Agent-based fraud detection: tool-using agents are quietly eating the anti-fraud stack

Anti-fraud teams have spent a decade building rules engines and gradient-boosted models. In 2026, agents are eating both. Not because they are smarter at scoring, but because they can investigate — query systems, correlate signals, and explain a decision. Here is the architecture and the trade-offs.

What changed

Classic fraud stacks have two modes:

Rules — fast, deterministic, easy to game.
ML scores — adaptive, harder to game, opaque.

Agents add a third:

Investigation — given a suspicious signal, fetch context, correlate, decide, explain.

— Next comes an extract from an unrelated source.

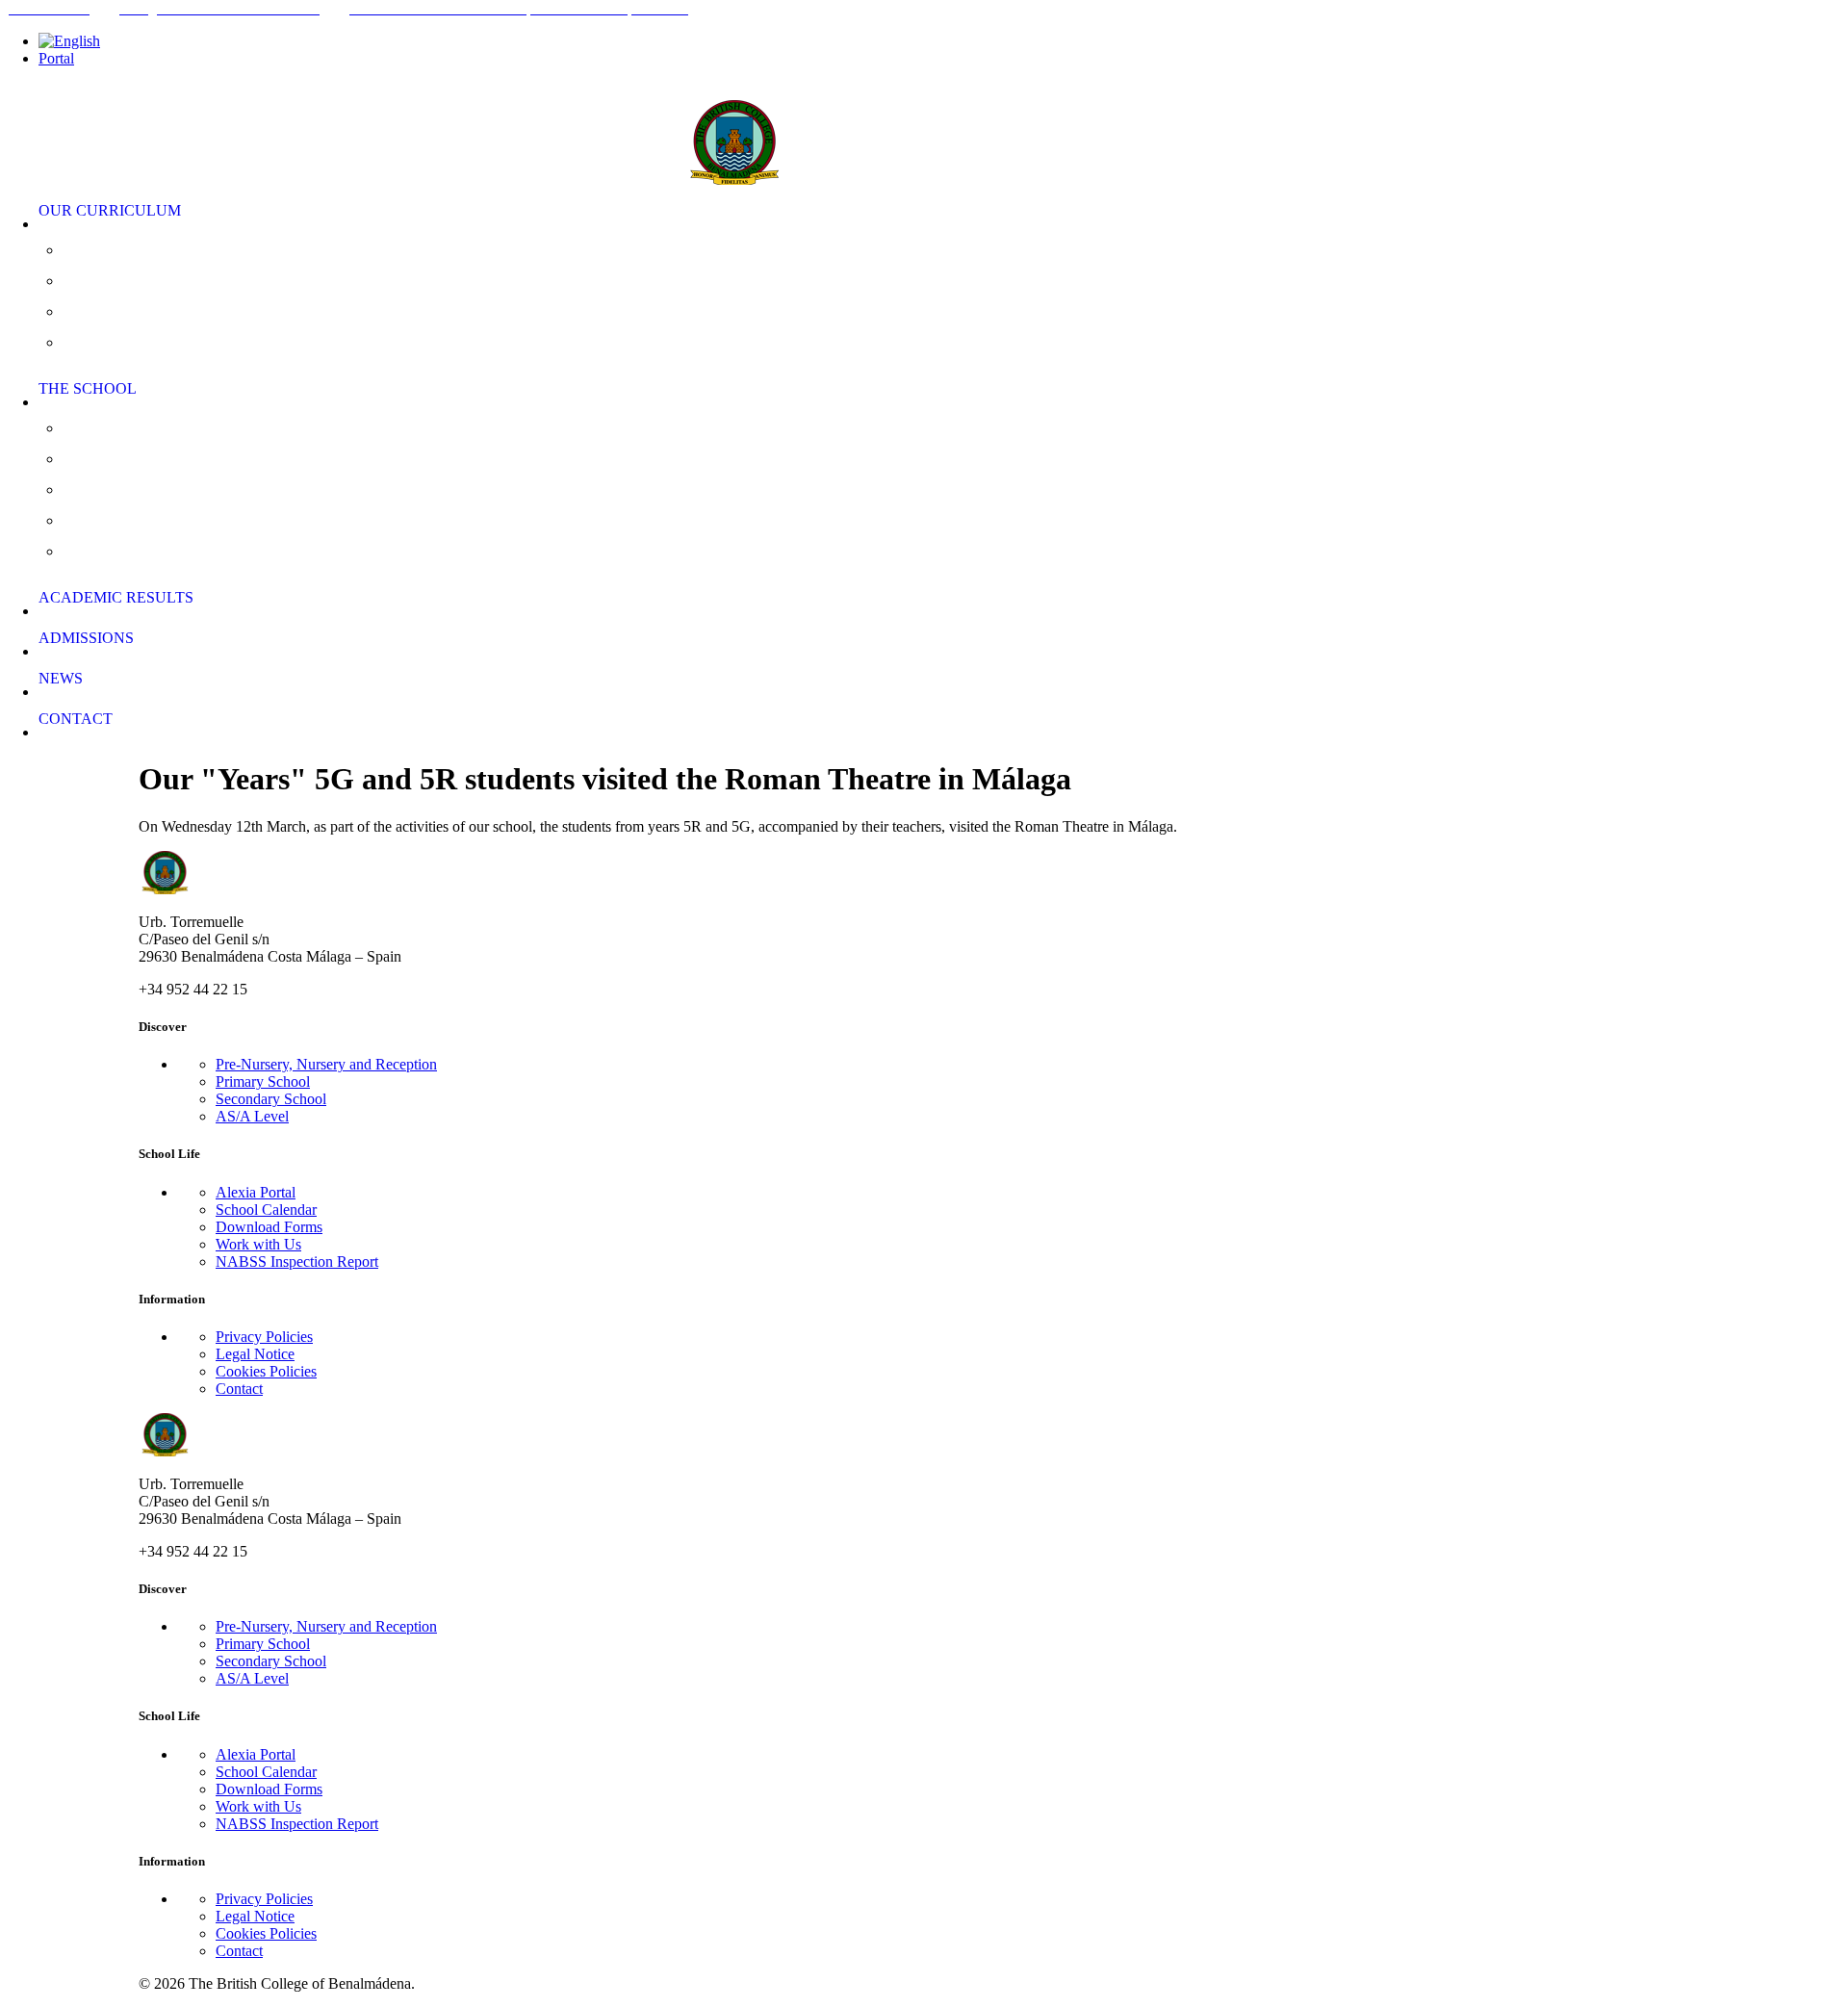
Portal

Investigation used to be the human analyst's job. Agents now do the first pass on most low-and-mid risk signals.

The architecture

transaction
   ↓
fast scorer (existing ML)
   ↓
score in suspicious band? → agent investigates
   ↓
agent: fetch user history, device signals, related accounts, similar past cases
   ↓
agent decision: clear / hold / escalate to human
   ↓
human reviews escalations only

The fast scorer stays. The agent layer triages between auto-clear and human review. Result: 60–80% reduction in human review queues, with comparable false-negative rates.

Tools the agent needs

Read scopes for:

Customer profile and tenure.
Device fingerprint history.
Related accounts (shared device, IP, payment method).
Recent transaction history.
Past dispute outcomes.
Sanctions / watch lists.

Write scopes only for the action the agent is authorised to take (hold, request step-up auth, escalate). Side-effect actions go through the consent layer — except in sub-second decisioning where the policy must pre-approve.

What agents are better at

Three categories:

Soft signals correlation — combining weak signals across systems faster than humans.
Explanation — every decision comes with reasoning, citing the data it pulled. See decision explainability.
Long-tail patterns — rare patterns the rules engine never had time to encode.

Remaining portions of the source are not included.